## Document excerpt:
Seems simple and subtle enough, doesn’t it? A nonchalant mention, rather than any one character’s (old or new) sexuality being wrapped up in how the character is shaped or how the other characters react to it. It’s actually been a pretty growing trend in fictional media lately: Game of Thrones, The Legend of Korra, a plethora of TV commercials in the past couple of years, Finding Dory, Torchwood, Doctor Who, The Walking Dead, etc. have made it a point not to make sexuality the point. A character has a love interest or partner, and it’s more like an afterthought that the couple is same-sex. Another character may make a slight remark, but the sexuality isn’t the primary plot arc.
There are some who say that this type of storytelling does a disservice to the LGBTQIA struggle for representation in the media. Our stories should be told, they should make those outside our experiences uncomfortable, and it be would nice, for once, to show a same-sex couple be happy and, you know, not die (can we say “trope”?). Yet in Beyond, it seems as though we may get at the very least a slight break from the trope. It’s not been revealed so far if Sulu dies in the film, and truthfully I doubt that would happen in the near future. He’s a core crewmember, who happens to be married to a man.
Simon Pegg, the film’s screenwriter and Chief Engineer Scotty, responded to Takei a day later:
He’s right, it is unfortunate, it’s unfortunate that the screen version of the most inclusive, tolerant universe in science fiction hasn’t featured an LGBT character until now. We could have introduced a new gay character, but he or she would have been primarily defined by their sexuality, seen as the ‘gay character’, rather than simply for who they are, and isn’t that tokenism?
Justin Lin, Doug Jung and I loved the idea of it being someone we already knew because the audience have a pre-existing opinion of that character as a human being, unaffected by any prejudice. Their sexual orientation is just one of many personal aspects, not the defining characteristic. Also, the audience would infer that there has been an LGBT presence in the Trek Universe from the beginning (at least in the Kelvin timeline), that a gay hero isn’t something new or strange. It’s also important to note that at no point do we suggest that our Sulu was ever closeted, why would he need to be? It’s just hasn’t come up before.
…
Our Trek is an alternate timeline with alternate details. Whatever magic ingredient determines our sexuality was different for Sulu in our timeline. I like this idea because it suggests that in a hypothetical multiverse, across an infinite matrix of alternate realities, we are all LGBT somewhere.
Whatever dimension we inhabit, we all just want to be loved by those we love (and I love George Takei). I can’t speak for every reality but that must surely true of this one. Live long and prosper.
I can see both sides of the coin here, but honestly I’m overjoyed that the reboots, which are made for a new generation of Trek fans—and, as aforementioned, a *new fucking canon*—finally have a gay character. Perhaps there’s hope that there’ll be people of alternative sexualities and gender expressions on the new Star Trek series set to premiere in January 2017. Also, HELLO ASIAN QUEER INTERSECTIONALITY REPRESENTATION.
What say you, Trekkies? Does it matter how subtle or blatant a gay character is portrayed in fictional media? Or does it depend on the story? Would you have preferred a new character in the Trek-verse, or do you love a gay Sulu? Is his sexuality true to his character, or does it not matter because of the canon?
As a whole, this little fangirl is hoping for the best from Simon Pegg. I truly believe he has excellent intentions and progress is being made toward the Star Trek vision Roddenberry purportedly hoped for. The director, however, I’m a bit more skeptical about. I mean, his primary credit is The Fast and the Furious series. So we can expect decent action sequences, but let’s hope the writing brings a bit of gravitas to the story. Thankfully, as the third in the rebooted series, the actors are settled into their characters.
Regardless, moment of silence for Anton Yelchin, please.

## Study material:
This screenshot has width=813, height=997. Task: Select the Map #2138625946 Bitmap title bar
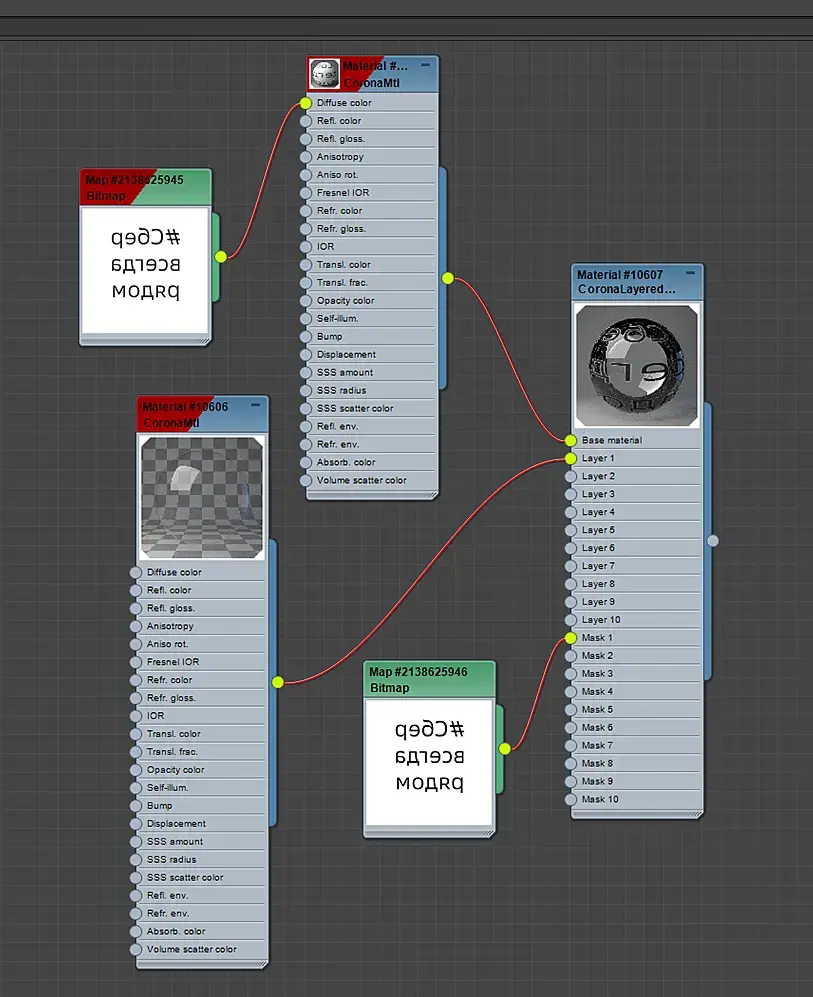[x=429, y=680]
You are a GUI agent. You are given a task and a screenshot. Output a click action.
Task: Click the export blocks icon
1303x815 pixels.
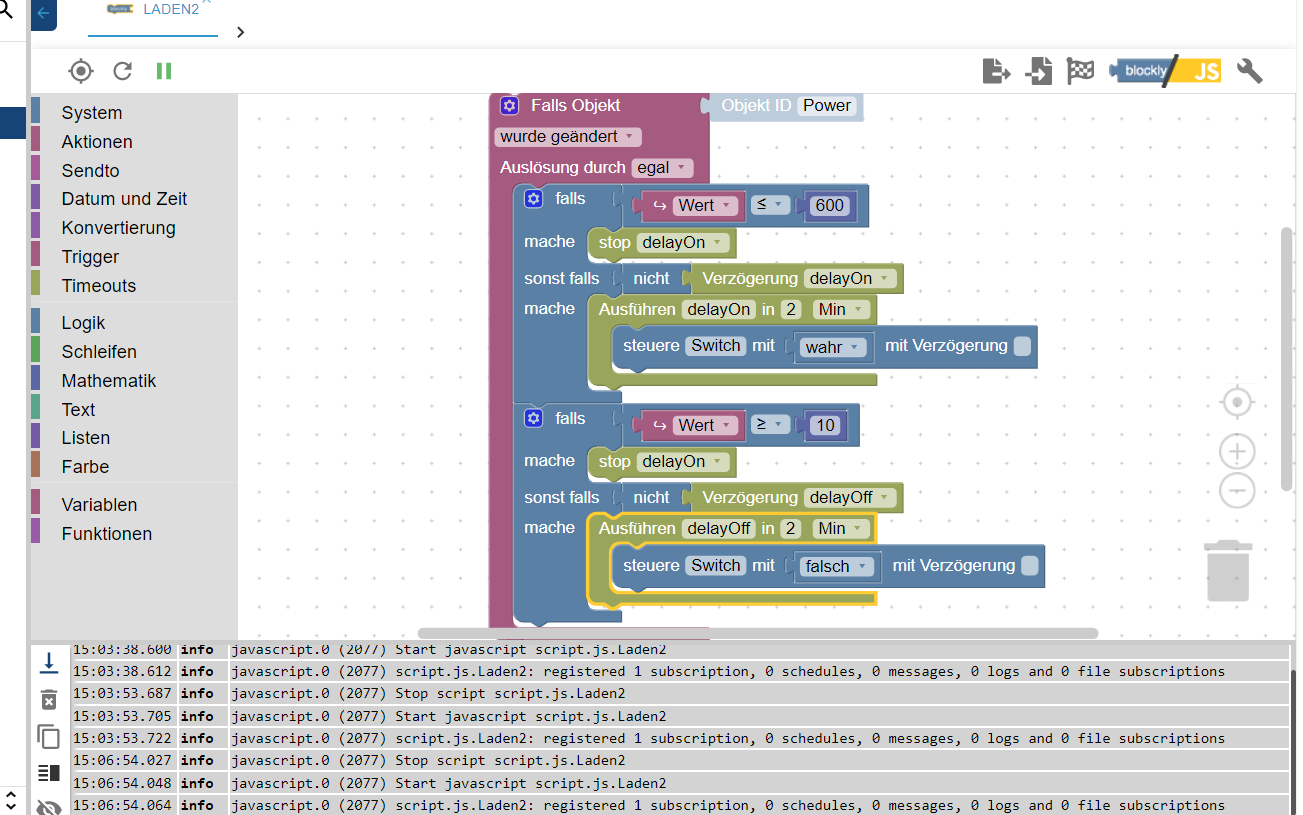click(x=996, y=71)
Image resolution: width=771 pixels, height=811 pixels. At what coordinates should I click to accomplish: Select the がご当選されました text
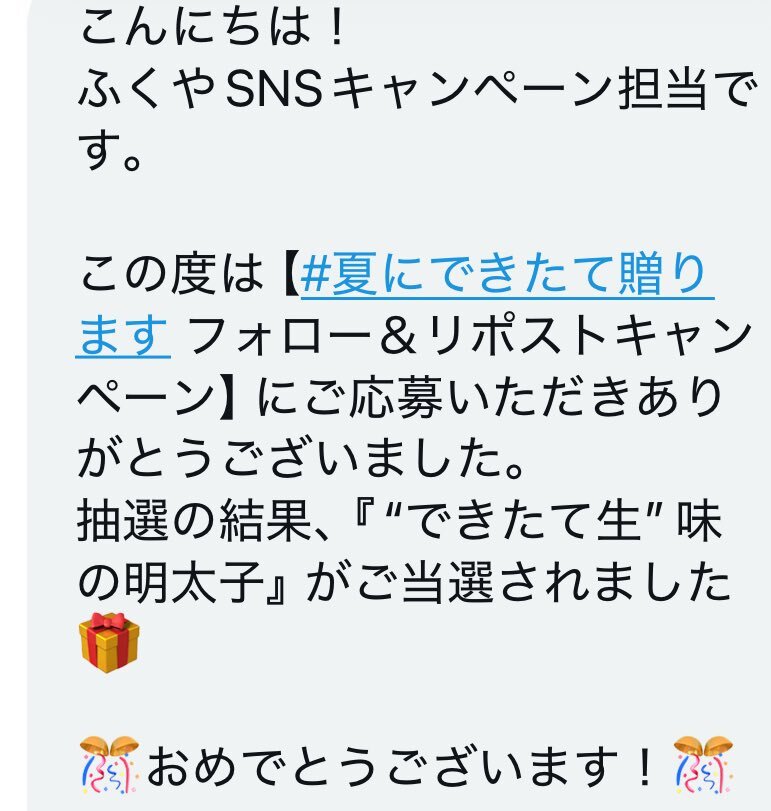pyautogui.click(x=519, y=581)
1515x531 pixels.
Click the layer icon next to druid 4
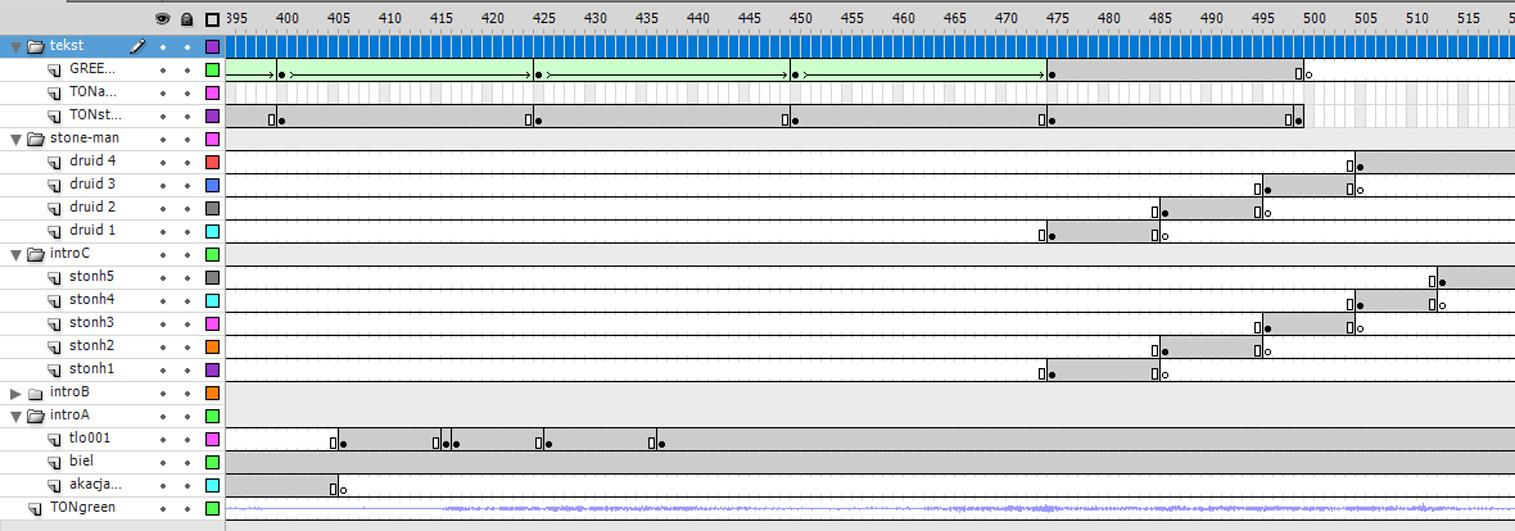pyautogui.click(x=55, y=161)
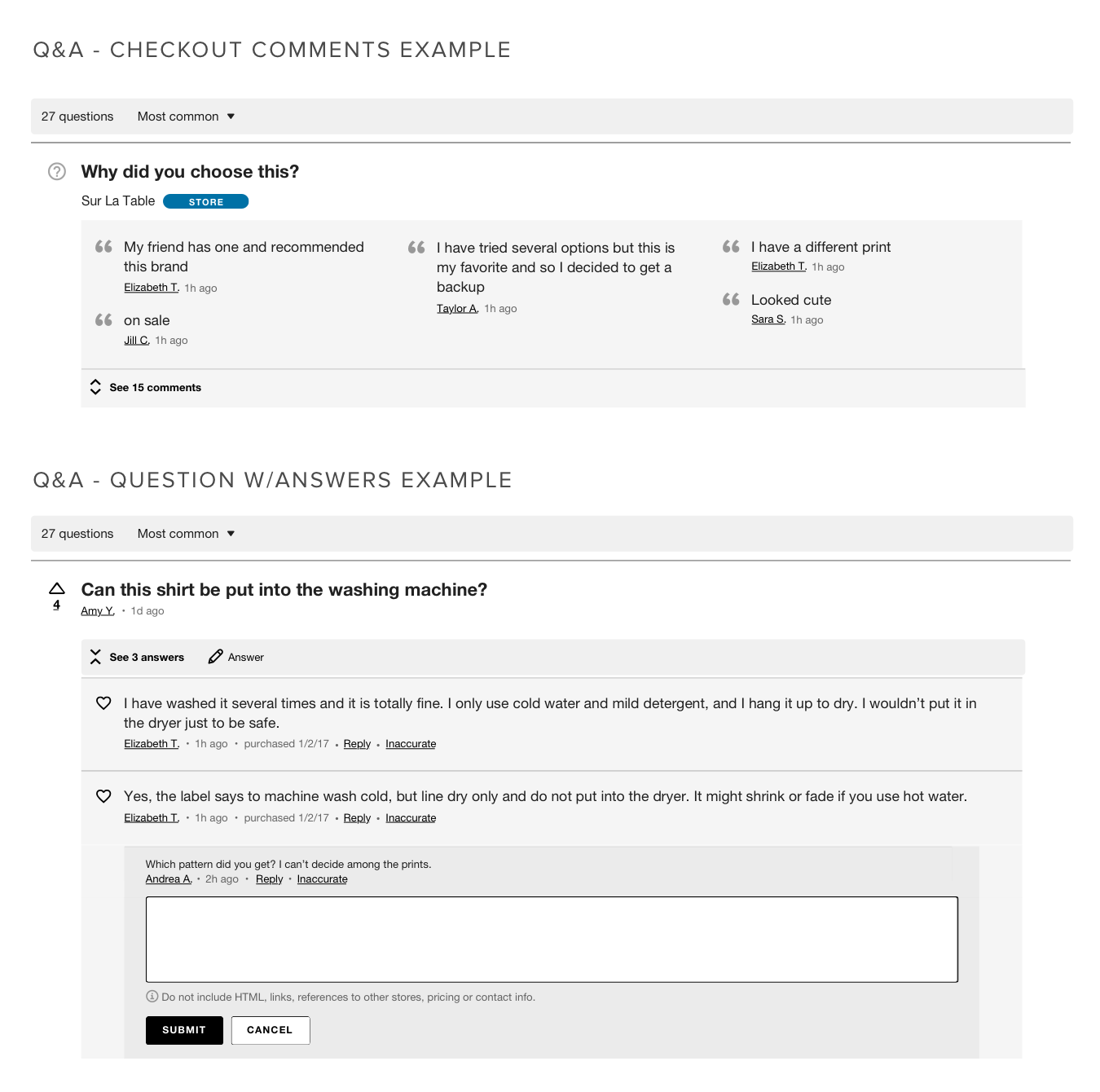Image resolution: width=1100 pixels, height=1092 pixels.
Task: Click the info icon below text box
Action: click(x=152, y=997)
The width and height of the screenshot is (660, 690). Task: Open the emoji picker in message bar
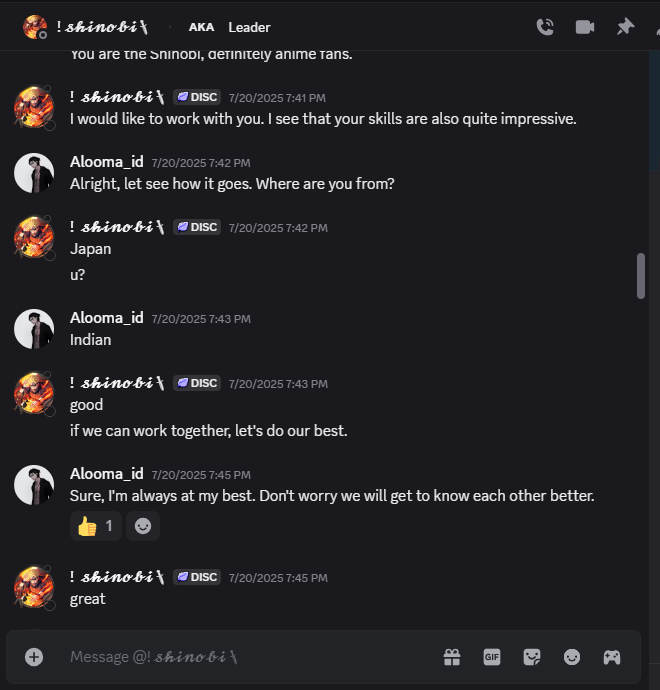pyautogui.click(x=572, y=657)
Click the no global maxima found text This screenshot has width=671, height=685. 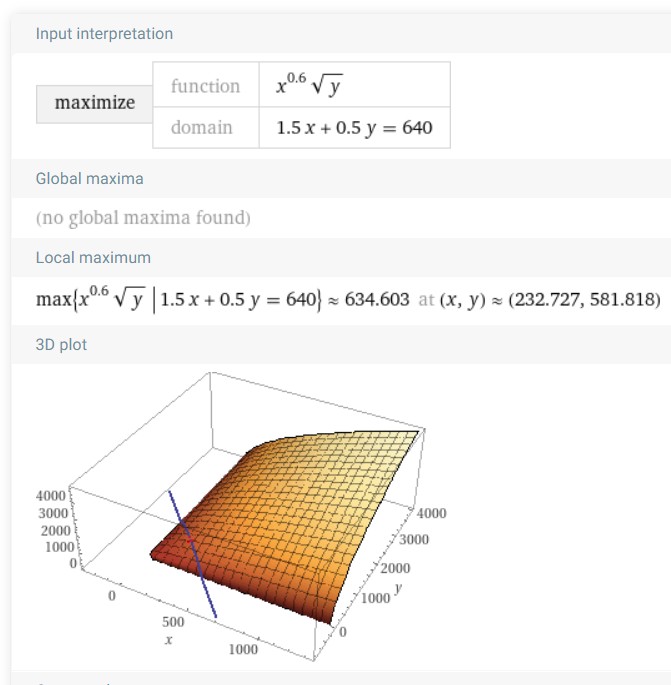143,218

## Exercise objective:
Write out the part of the Star Trek Beyond commentary above that starts at "What say you, Trekkies?" and ends at "of the canon?", with no word changed.

## Solution for this task:
What say you, Trekkies? Does it matter how subtle or blatant a gay character is portrayed in fictional media? Or does it depend on the story? Would you have preferred a new character in the Trek-verse, or do you love a gay Sulu? Is his sexuality true to his character, or does it not matter because of the canon?